Rectificar a veces tiene premio. El respaldo del general Colin Powell ha impulsado al candidato demócrata de nuevo en los sondeos. Obama ha recuperado los siete puntos de ventaja sobre McCain. En la media de RealClearPolitics y el sondeo de Gallup. La encuesta de Reuters apunta un matiz interesante. Tras el apoyo de Powell, Obama gana puntos entre los republicanos.

A por todas

Quedan 15 días para las elecciones y prometen ser reñidos. El último debate entre los candidatos había recortado en dos puntos la ventaja para Obama. Lo que demuestra que los sondeos no son la biblia. Sarah Palin tuvo su momento de gloria en el Saturday Night Live. Puede que no tenga ni idea de cómo lidiar con la crisis pero da estupendamente en la cámara. Y es capaz de reirse de sí misma. Un valor más en la lista pata negra que vende su campaña. El resultado: record de audiencia para la NBC, el mayor en 14 años.

Hasta el domingo, en que el respetado general Colin Powell da su apoyo público a Obama. Siete minutos de alegato en la mejor tradición cinematográfica. Puede que Powell sea amigo de McCain desde hace un cuarto de siglo, pero le ha crucificado a conciencia. En las dos heridas que más le duelen: como heredero de Bush y como incompetente para lidiar con la crisis financiera.

Aún así, los peores dardos de Powell han ido dirigidos a Palin. No está capacitada para ejercer como presidente, que es el trabajo de los vicepresidentes. Y ha girado el partido a la derecha. Aún más.

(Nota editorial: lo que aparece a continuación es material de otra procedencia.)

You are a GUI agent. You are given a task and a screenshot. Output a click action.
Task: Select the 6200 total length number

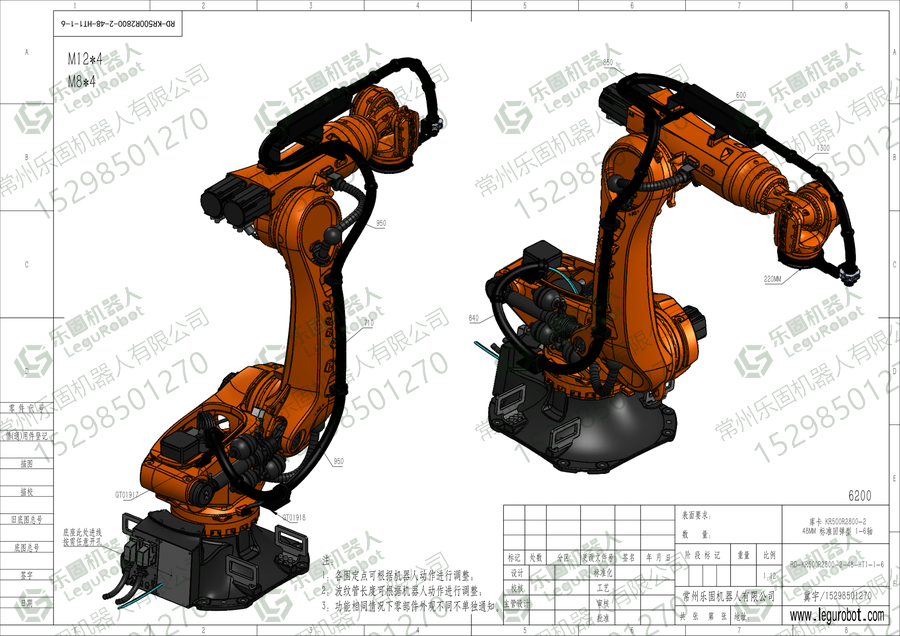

El resultado en las encuestas, que no son la biblia, es un nuevo impulso para Obama. El presidente que el país necesita en estos momentos, según Powell. La nueva generación. La fuerza transformadora.

Sólo hace falta que el consejo cale en el electorado blanco. En los blue collars y en los red necks. En la América rural y urbana, que son bien distintas en sus preferencias. No en balde, Palin alaba en todos sus mítines los valores de los pequeños pueblos. Y vistos los sondeos, que no son la biblia, la batalla no está ganada.

Dos estados, Ohio y Misuri, son un microcosmos americano que suele clavar las elecciones nacionales. En ninguno de los dos se impone claramente ni Obama ni McCain. Todavía.

El pato cojo que marea la perdiz

En Estados Unidos, cuando un presidente entra en los últimos meses de su segundo mandato se le llama pato cojo. Es la traducción literal de lame duck. Vale también inútil o caso perdido. Y Bush tiene méritos de sobra para pagar el pato de estos últimos ocho años.

La guerra de Irak ha pasado a segundo plano porque la herencia más pesada que nos deja este hombre es la peor crisis desde la Gran Depresión. Son los dos grandes logros del primer presidente que llegó a la Casa Blanca con un máster en Administración de Empresas, hijo del vencedor de la primera Guerra del Golfo.

Hecho el estropicio, Bush se multiplica en los medios tratando de aparecer como el fontanero que arreglará las cañerías rotas. Acaba de reunirse con Sarkozy y Barroso. Quiere acoger una cumbre mundial para refundar el sistema financiero.

¿En qué sentido? No puede ser con menos regulación, como ha defendido durante todo su mandato. Es la falta de control sobre la codicia y los excesos lo que nos ha llevado al borde del desastre. Y aunque ahora pliegue velas, ya no está al timón. Su poder se acaba el 20 de enero, cuando tome posesión el nuevo presidente.

Por eso Bush es un pato cojo. Ya no tiene las palancas para mover el mundo. Serán otros los que enderecen el desaguisado. Él ya no es el médico sino un síntoma de la enfermedad. Y tanta insistencia en recomponernos sólo vale para marear la perdiz.

Gabriel Herrero


Los periodistas tenemos que contestar al menos cinco preguntas: Qué, Quién, Dónde, Cuándo y Por qué. La última es mi favorita.